Według CENTCOM do obu ataków doszło 16 i 24 września.
Armia Stanów Zjednoczonych twierdzi, że w tym miesiącu w Syrii zabiła kilkudziesięciu bojowników ISIL (ISIS) i grupy zbrojnej powiązanej z Al-Kaidą.
W wydanym w niedzielę oświadczeniu Centralne Dowództwo USA (CENTCOM) stwierdziło, że 16 września w „nalotzie na dużą skalę” na odległy obóz ISIL w środkowej Syrii zginęło co najmniej 28 agentów, w tym czterech starszych przywódców.
W oświadczeniu nie zidentyfikowano ofiar, ale stwierdzono, że atak zakłóci „zdolność ISIL do prowadzenia operacji przeciwko interesom USA, a także naszym sojusznikom i partnerom”.

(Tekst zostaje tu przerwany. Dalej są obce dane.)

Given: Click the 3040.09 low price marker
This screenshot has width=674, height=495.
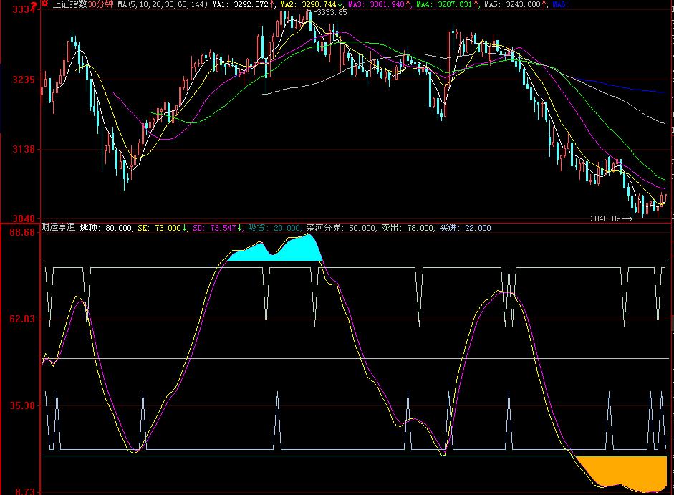Looking at the screenshot, I should (606, 218).
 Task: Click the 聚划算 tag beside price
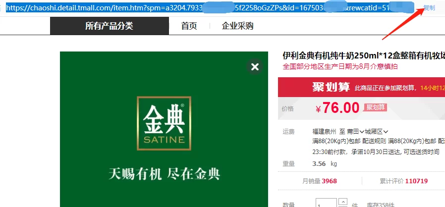pyautogui.click(x=375, y=107)
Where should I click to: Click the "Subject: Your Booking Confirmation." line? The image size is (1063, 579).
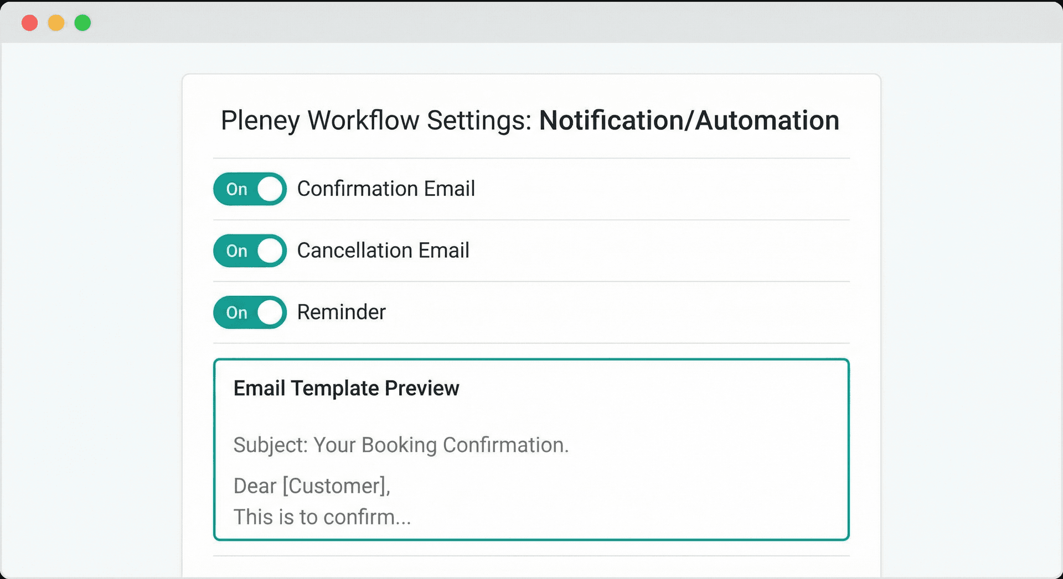tap(401, 445)
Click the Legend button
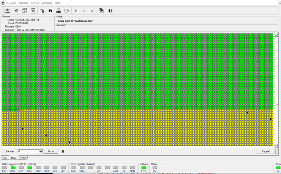 (x=266, y=151)
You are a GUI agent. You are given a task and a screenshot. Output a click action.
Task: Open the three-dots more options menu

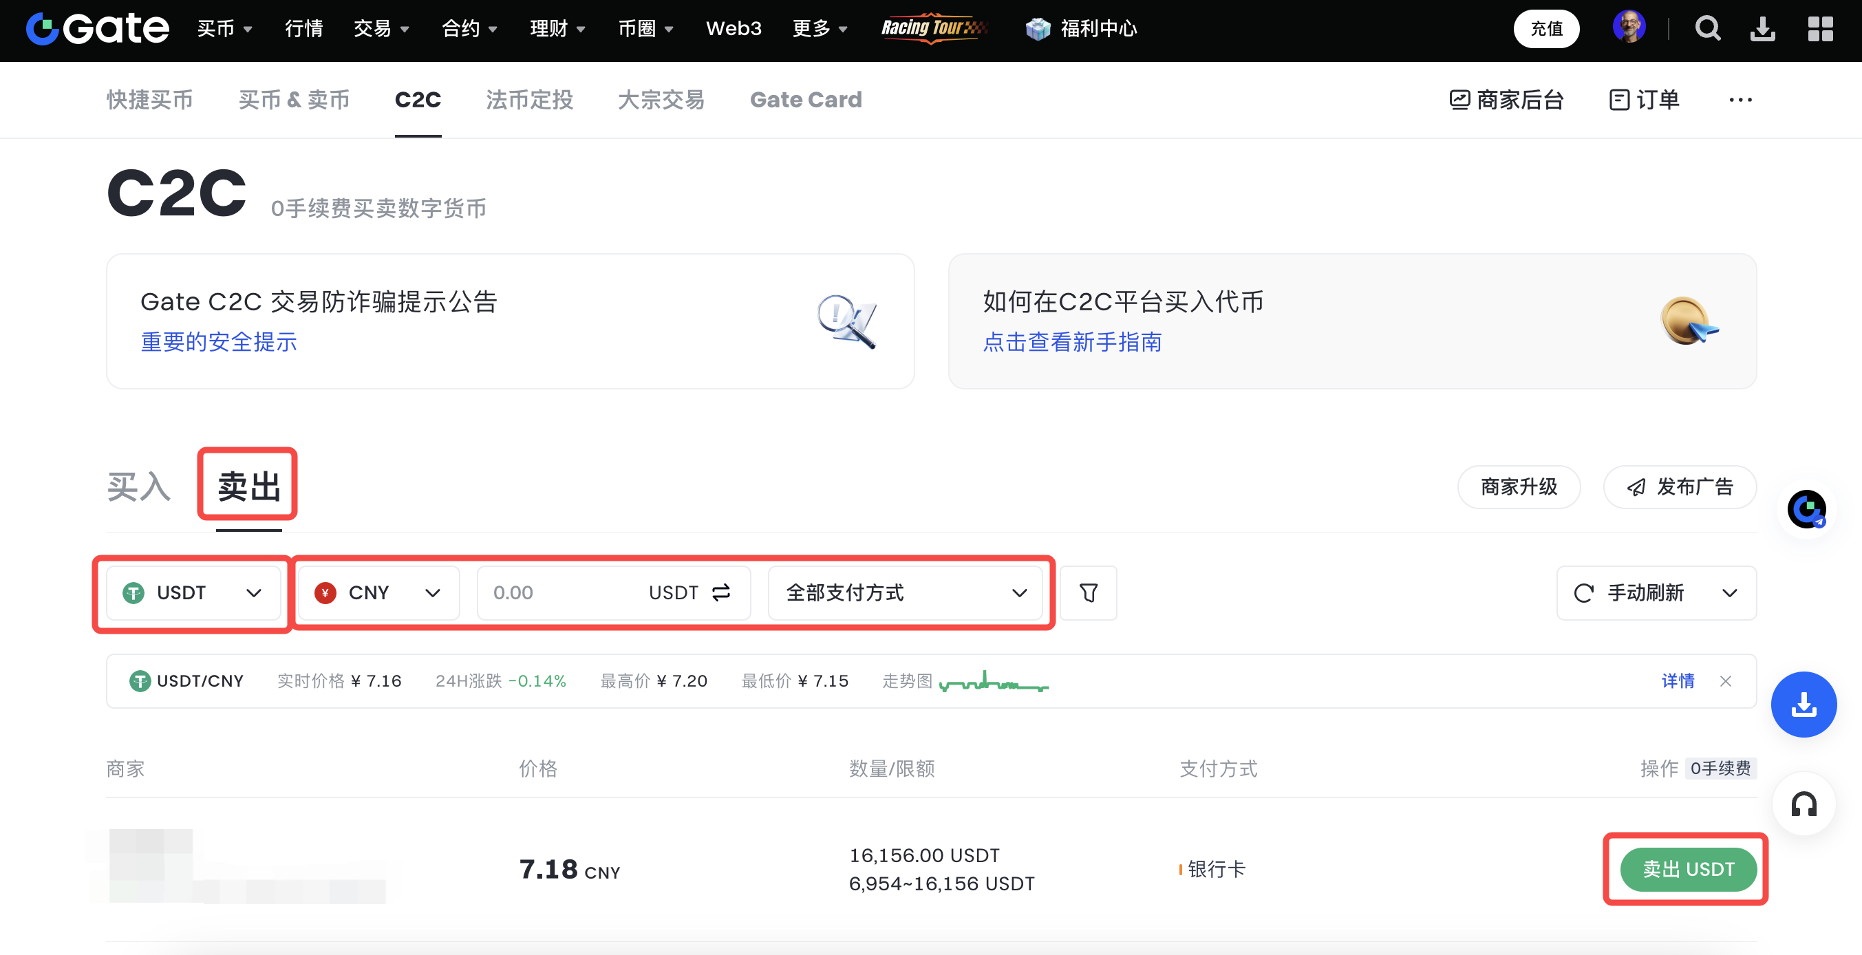pos(1740,100)
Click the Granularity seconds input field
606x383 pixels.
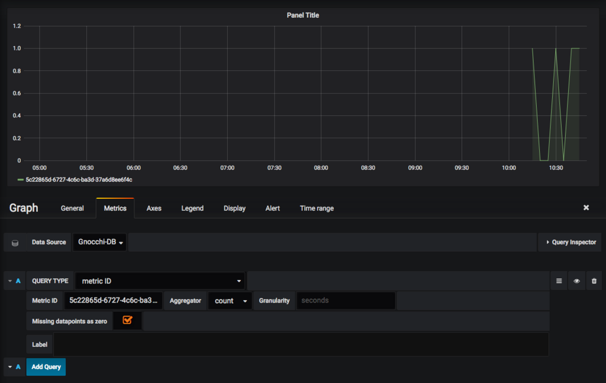pos(346,301)
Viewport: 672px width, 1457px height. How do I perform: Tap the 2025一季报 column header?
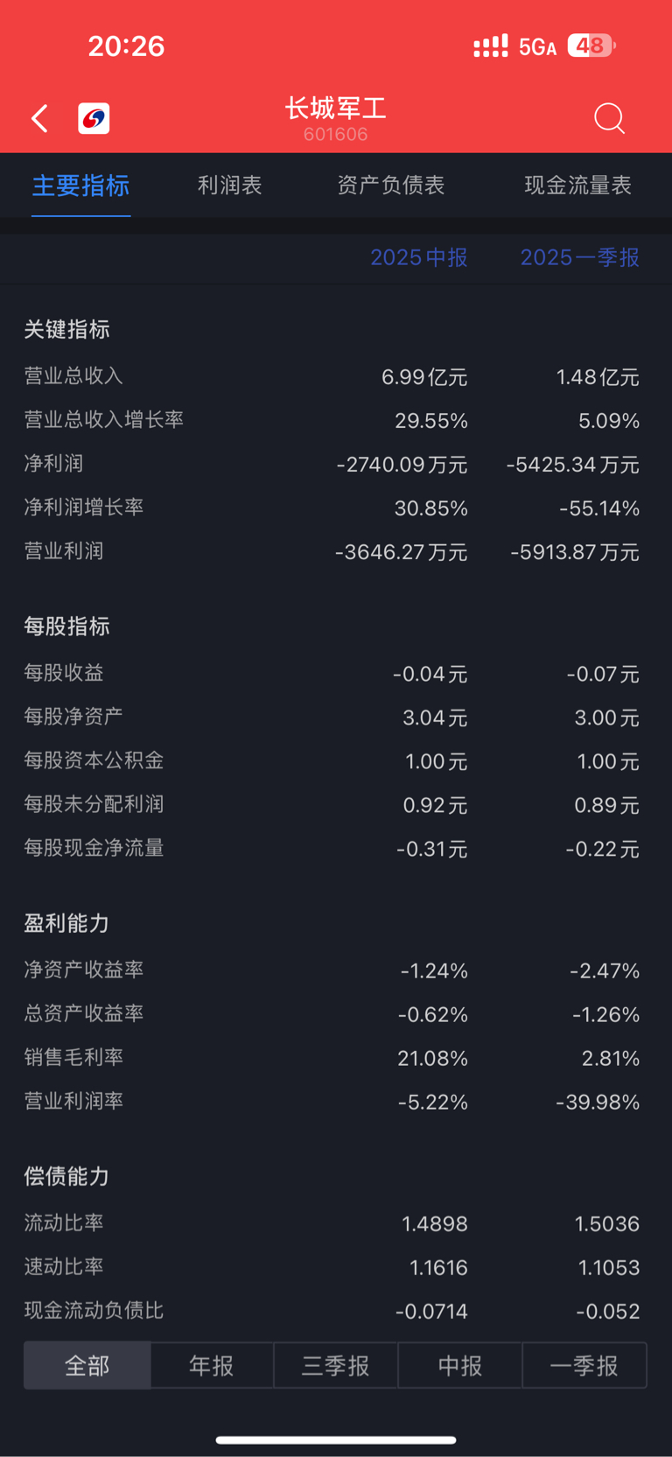pyautogui.click(x=579, y=257)
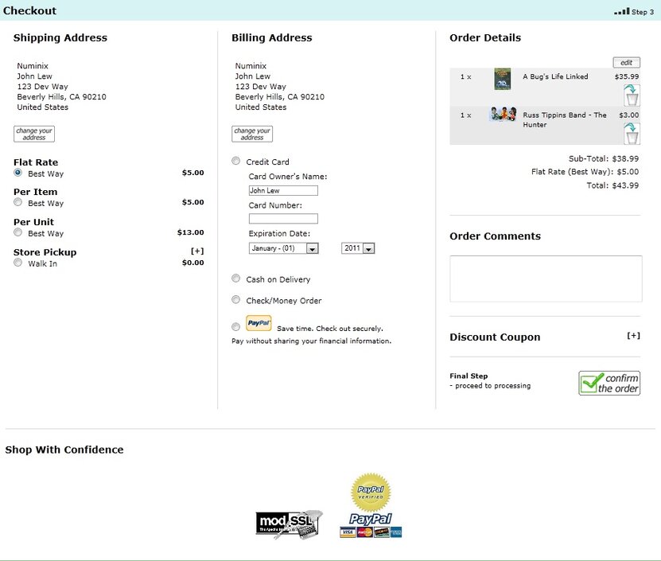Click the PayPal logo next to the payment option
This screenshot has height=561, width=661.
(x=258, y=322)
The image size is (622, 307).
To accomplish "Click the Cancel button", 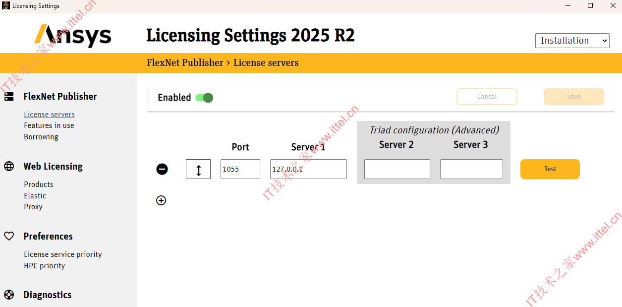I will [x=487, y=97].
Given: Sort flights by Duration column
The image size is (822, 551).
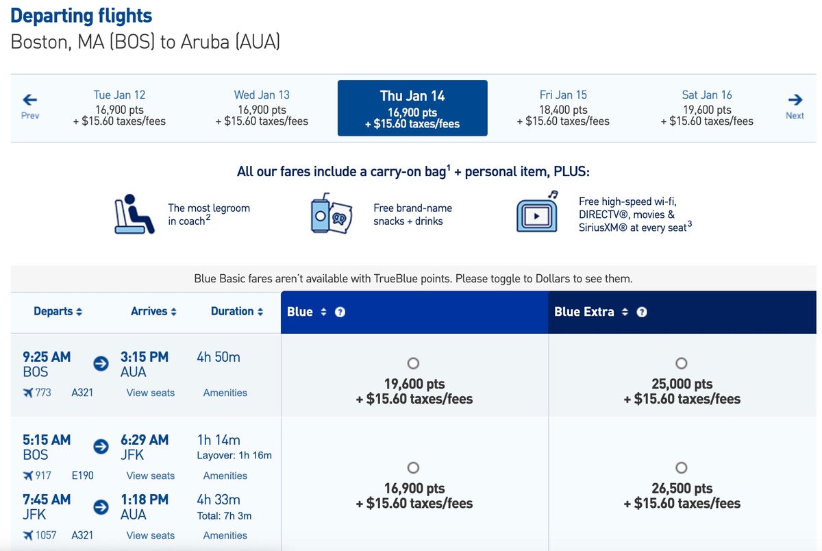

CENTCOM powiedział także, że w ataku w północno-zachodniej Syrii 24 września zginęło dziewięciu bojowników, w tym „Marwan Bassam ‘Abd-al-Ra’uf, starszy przywódca Hurras al-Din odpowiedzialny za nadzorowanie operacji wojskowych z Syrii”.
Był to drugi atak wymierzony w kierownictwo wyższego szczebla grupy sprzymierzonej z Al-Kaidą w ciągu tylu miesięcy. W sierpniu CENTCOM ogłosił zabicie Abu-Abd al-Rahmana al-Makkiego w ataku w Syrii.
Hurras al-Din pojawił się w Syrii w 2018 r. w związku ze zwolennikami Al-Kaidy.
USA mają w Syrii około 900 żołnierzy i nieujawnioną liczbę wykonawców. Mówi, że jej siły pełnią misję doradzania i wspierania lokalnych sojuszników próbujących zapobiec odrodzeniu się ISIL, które w 2014 r. przetoczyło się przez części Syrii i sąsiadujący Irak.
Rząd syryjski wielokrotnie wyrażał swój sprzeciw wobec roli USA w Syrii i żądał wycofania swoich sił.